=== Records for the exercise ===

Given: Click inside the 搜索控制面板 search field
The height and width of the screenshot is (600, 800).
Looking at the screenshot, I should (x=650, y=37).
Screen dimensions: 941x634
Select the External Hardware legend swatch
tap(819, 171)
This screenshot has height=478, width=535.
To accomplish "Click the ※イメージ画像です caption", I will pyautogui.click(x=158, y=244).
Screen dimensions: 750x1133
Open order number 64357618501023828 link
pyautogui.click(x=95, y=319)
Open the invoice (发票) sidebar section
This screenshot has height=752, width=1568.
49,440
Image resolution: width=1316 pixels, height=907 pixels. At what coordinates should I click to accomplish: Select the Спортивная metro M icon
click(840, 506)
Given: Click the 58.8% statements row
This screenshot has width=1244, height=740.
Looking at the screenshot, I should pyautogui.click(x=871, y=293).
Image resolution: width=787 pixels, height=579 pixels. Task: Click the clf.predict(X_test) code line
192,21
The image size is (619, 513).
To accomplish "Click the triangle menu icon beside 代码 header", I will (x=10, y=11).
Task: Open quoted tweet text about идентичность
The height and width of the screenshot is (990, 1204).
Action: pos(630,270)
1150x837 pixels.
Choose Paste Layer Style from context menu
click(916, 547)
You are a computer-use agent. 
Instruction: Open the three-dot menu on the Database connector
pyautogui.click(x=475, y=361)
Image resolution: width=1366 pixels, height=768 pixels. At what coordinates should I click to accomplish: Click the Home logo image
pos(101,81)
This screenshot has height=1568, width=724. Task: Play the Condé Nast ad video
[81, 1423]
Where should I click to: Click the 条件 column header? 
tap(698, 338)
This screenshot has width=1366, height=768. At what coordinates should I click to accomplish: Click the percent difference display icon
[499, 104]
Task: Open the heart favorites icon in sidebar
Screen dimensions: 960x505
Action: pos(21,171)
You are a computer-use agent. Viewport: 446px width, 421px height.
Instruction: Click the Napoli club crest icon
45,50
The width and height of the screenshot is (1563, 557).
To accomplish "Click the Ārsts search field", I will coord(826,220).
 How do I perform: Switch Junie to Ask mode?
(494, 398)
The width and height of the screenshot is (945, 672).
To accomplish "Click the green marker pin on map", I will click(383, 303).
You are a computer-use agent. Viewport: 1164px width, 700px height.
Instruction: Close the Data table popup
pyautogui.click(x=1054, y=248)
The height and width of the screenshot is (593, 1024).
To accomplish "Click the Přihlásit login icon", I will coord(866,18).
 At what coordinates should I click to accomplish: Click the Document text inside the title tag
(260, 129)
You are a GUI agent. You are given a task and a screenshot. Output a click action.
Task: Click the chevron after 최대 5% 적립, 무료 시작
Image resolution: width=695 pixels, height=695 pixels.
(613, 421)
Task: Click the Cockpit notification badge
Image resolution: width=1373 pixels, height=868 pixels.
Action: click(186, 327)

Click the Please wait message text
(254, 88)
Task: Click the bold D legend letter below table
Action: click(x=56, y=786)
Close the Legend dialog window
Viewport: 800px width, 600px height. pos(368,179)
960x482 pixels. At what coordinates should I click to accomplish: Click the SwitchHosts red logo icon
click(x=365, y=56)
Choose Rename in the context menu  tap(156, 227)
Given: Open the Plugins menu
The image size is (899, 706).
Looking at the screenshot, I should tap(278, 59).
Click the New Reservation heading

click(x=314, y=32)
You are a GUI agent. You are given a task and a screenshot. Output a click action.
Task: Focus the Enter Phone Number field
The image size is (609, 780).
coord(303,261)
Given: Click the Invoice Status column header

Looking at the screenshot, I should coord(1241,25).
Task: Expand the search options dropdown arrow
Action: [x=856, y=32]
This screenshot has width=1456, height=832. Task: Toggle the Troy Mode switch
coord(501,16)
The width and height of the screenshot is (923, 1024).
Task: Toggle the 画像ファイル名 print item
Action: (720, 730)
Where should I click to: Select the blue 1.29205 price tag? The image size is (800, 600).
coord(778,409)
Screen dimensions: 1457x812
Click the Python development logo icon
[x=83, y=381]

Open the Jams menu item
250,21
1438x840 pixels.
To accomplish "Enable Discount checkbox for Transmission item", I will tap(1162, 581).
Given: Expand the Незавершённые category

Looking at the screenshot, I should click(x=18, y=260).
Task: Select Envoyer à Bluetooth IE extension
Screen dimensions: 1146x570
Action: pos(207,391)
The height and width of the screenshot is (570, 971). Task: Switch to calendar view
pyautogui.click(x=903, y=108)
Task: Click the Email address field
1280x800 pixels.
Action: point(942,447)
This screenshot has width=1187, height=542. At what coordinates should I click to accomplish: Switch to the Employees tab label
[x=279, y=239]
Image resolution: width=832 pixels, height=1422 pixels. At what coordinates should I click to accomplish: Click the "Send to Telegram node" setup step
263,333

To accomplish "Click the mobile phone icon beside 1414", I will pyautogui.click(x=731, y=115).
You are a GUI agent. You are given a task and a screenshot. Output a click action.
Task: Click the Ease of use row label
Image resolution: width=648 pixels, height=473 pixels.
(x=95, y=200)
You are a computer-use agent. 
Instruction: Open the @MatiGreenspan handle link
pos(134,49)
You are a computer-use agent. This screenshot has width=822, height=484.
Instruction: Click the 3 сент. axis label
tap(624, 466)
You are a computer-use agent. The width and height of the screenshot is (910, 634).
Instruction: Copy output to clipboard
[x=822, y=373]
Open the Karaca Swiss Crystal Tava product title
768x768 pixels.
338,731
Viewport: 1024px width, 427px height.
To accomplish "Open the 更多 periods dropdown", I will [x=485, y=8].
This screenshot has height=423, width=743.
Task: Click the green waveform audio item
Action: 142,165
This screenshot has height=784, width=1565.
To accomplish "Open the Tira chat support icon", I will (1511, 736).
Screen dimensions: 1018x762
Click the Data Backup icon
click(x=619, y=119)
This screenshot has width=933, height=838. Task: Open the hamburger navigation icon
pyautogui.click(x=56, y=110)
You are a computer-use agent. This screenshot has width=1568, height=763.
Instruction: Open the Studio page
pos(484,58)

===

Give back exactly the lines from the first line of the records through the line holding "The width and height of the screenshot is (1563, 557).", including both of those lines and leaving out all others.

Exercise output –
Given: Click inside the 搜索控制面板 search field
The height and width of the screenshot is (600, 800).
Looking at the screenshot, I should (x=650, y=37).
Screen dimensions: 941x634
Select the External Hardware legend swatch
tap(819, 171)
This screenshot has height=478, width=535.
To accomplish "Click the ※イメージ画像です caption", I will pyautogui.click(x=158, y=244).
Screen dimensions: 750x1133
Open order number 64357618501023828 link
pyautogui.click(x=95, y=319)
Open the invoice (发票) sidebar section
This screenshot has height=752, width=1568.
49,440
Image resolution: width=1316 pixels, height=907 pixels. At what coordinates should I click to accomplish: Select the Спортивная metro M icon
click(840, 506)
Given: Click the 58.8% statements row
This screenshot has width=1244, height=740.
Looking at the screenshot, I should pyautogui.click(x=871, y=293).
Image resolution: width=787 pixels, height=579 pixels. Task: Click the clf.predict(X_test) code line
192,21
The image size is (619, 513).
To accomplish "Click the triangle menu icon beside 代码 header", I will (x=10, y=11).
Task: Open quoted tweet text about идентичность
The height and width of the screenshot is (990, 1204).
Action: pos(630,270)
1150x837 pixels.
Choose Paste Layer Style from context menu
click(916, 547)
You are a computer-use agent. 
Instruction: Open the three-dot menu on the Database connector
pyautogui.click(x=475, y=361)
Image resolution: width=1366 pixels, height=768 pixels. At what coordinates should I click to accomplish: Click the Home logo image
pos(101,81)
This screenshot has height=1568, width=724. Task: Play the Condé Nast ad video
[81, 1423]
Where should I click to: Click the 条件 column header? 
tap(698, 338)
This screenshot has width=1366, height=768. At what coordinates should I click to accomplish: Click the percent difference display icon
[499, 104]
Task: Open the heart favorites icon in sidebar
Screen dimensions: 960x505
Action: pos(21,171)
You are a computer-use agent. Viewport: 446px width, 421px height.
Instruction: Click the Napoli club crest icon
45,50
The width and height of the screenshot is (1563, 557).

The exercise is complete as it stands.